## What is required
Sort through the material below and copy each line with "tweet".

## Data extracts
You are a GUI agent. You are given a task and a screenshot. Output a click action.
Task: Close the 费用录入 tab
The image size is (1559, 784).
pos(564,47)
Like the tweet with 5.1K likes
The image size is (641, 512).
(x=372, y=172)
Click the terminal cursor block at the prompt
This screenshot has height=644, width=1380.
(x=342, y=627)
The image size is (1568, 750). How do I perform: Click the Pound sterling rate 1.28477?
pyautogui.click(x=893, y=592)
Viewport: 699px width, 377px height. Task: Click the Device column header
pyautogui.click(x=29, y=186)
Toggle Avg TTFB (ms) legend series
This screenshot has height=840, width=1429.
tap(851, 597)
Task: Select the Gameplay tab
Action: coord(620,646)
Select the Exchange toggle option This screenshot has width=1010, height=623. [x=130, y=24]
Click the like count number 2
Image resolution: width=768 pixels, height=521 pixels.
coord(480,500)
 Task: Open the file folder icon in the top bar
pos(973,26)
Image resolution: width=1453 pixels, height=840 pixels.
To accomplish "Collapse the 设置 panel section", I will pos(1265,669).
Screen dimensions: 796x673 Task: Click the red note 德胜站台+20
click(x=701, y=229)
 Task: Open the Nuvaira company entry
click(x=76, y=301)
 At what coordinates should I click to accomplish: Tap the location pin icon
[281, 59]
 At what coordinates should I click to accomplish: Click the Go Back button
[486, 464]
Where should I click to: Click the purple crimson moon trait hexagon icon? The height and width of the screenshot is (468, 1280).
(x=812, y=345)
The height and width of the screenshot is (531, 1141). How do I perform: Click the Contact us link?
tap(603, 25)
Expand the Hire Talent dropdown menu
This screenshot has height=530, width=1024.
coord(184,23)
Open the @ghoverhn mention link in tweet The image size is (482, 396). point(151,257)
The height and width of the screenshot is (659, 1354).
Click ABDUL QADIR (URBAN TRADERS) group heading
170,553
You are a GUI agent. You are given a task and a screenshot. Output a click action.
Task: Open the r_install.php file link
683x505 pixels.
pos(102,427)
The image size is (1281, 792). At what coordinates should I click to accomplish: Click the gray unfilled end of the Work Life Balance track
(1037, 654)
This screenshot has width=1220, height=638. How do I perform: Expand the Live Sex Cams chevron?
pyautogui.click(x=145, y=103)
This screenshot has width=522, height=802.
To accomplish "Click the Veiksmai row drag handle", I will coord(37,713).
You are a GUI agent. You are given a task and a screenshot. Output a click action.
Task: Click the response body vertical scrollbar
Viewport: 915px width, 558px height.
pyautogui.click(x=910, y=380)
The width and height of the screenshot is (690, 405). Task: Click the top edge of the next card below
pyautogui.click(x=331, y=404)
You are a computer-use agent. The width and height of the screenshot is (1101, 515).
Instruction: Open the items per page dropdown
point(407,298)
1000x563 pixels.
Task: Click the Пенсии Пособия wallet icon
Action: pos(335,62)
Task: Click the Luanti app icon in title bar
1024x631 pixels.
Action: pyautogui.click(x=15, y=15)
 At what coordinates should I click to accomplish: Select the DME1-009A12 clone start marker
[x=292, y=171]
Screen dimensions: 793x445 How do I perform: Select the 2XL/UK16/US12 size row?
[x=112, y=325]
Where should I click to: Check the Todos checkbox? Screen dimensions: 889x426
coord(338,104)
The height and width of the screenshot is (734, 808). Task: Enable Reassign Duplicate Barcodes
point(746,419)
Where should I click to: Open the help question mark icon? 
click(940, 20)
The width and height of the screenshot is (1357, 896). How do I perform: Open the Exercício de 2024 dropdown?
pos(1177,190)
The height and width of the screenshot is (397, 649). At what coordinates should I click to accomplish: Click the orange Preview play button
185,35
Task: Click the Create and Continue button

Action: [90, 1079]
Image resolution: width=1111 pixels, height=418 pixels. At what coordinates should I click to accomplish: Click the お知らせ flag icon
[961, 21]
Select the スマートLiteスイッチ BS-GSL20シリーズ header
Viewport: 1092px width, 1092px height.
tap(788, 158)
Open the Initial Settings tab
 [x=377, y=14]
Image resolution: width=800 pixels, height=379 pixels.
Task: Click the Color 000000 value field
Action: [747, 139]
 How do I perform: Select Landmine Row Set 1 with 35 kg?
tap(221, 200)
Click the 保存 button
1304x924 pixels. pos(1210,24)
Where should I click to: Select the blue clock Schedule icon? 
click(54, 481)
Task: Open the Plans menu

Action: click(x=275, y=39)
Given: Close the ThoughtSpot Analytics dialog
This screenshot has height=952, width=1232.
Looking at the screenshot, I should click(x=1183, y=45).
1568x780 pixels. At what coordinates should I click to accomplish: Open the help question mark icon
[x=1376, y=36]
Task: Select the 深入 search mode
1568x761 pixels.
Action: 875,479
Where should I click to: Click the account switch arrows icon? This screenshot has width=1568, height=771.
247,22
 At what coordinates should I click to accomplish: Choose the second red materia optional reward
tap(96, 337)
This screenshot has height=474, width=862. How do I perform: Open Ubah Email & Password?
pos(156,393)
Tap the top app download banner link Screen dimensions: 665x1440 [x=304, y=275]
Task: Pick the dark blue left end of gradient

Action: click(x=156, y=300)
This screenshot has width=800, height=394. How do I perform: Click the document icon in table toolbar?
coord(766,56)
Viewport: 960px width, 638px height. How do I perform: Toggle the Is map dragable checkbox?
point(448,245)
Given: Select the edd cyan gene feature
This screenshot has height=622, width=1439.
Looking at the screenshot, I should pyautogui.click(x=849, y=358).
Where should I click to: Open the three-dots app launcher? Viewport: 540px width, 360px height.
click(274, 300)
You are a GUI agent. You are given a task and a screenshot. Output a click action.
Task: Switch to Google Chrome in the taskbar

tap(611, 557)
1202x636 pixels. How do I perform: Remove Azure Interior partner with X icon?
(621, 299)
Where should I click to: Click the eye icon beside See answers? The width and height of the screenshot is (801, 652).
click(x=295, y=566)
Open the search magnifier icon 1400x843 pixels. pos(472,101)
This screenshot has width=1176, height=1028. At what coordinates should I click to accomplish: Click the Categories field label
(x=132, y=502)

## Solution to this task
Like the tweet with 5.1K likes
Open the @ghoverhn mention link in tweet The image size is (482, 396). point(151,257)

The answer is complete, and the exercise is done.